Duty Free Import Of Raw Material

The review has also allowed duty free imports of raw material for producing export goods. It has introduced a new “trust based” self-ratification scheme where exporters will declare what they have imported to use as raw materials. This will lead to “immense ease of trading”, said Chaturvedi.

New Agricultural Export Policy

The policy will also focus on increasing shipments of “agricultural value added products” through “stable and open” exports.

  • This includes “effective handling” of technical barriers to trade issues and sanitary standards in domestic and target markets.
  • It will also focus on creating cold chains and transport logistics facilities from farms to ports and airports.
  • Policy interventions will be used to promote organic exports.

Boost To SEZ Suppliers

Supply of goods and services to Special Economic Zones will be treated as zero rate under GST. Suppliers would get tax refunds based on the pattern of actual exports. Earlier, the tax refunds were dependent on the states.

Analytics And Help Centre

The DGFT has set up a “contact” portal on its website for complaints, resolution, queries and feedback on foreign trade and exports. Each request will be assigned a reference number so that it can be monitored.

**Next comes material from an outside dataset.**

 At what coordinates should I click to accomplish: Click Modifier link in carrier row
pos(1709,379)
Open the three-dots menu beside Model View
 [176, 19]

The review also facilitates setting up of a new analytics division under the DGFT for data-based policy actions. The team will process trade information from the various trade data sources and “identify specific actions” to address export interests of India.

New Logistics Division

A new division will be set up under the commerce ministry to develop an action plan for the logistics sector, which was recently granted infrastructure status by the government.

  • The division will look at improving existing procedures, identify bottlenecks and gaps for the integration of technology in the sector.
  • It also proposed to create a National Logistics Information Portal to be an online marketplace for bringing together logistics service providers with buyers and government agencies on a single platform.
  • This is expected to bring down overall costs and increase the speed of the movement of goods.

Other Highlights

  • PAN card to work as Import Export Code.
  • Regional offices empowered to take a call on extending benefits.
  • Exporter can shift capital goods within facilities.
  • Export Promotion Capital Goods permissions can be clubbed.
  • No customs duties, Integrated Tax & GST Compensation Cess on imports from specific warehouses and exhibitions held in India.
  • Motor cars, liquor, books and tea can be sold from domestic tariff areas.
  • Export benefits can be transferred within units with applicable duties & taxes.
  • Customs to clear damaged goods can be taken back for replacement.
  • Second-hand goods imported for repair exempted from taxes.
  • Replacement Goods to be issued export licence.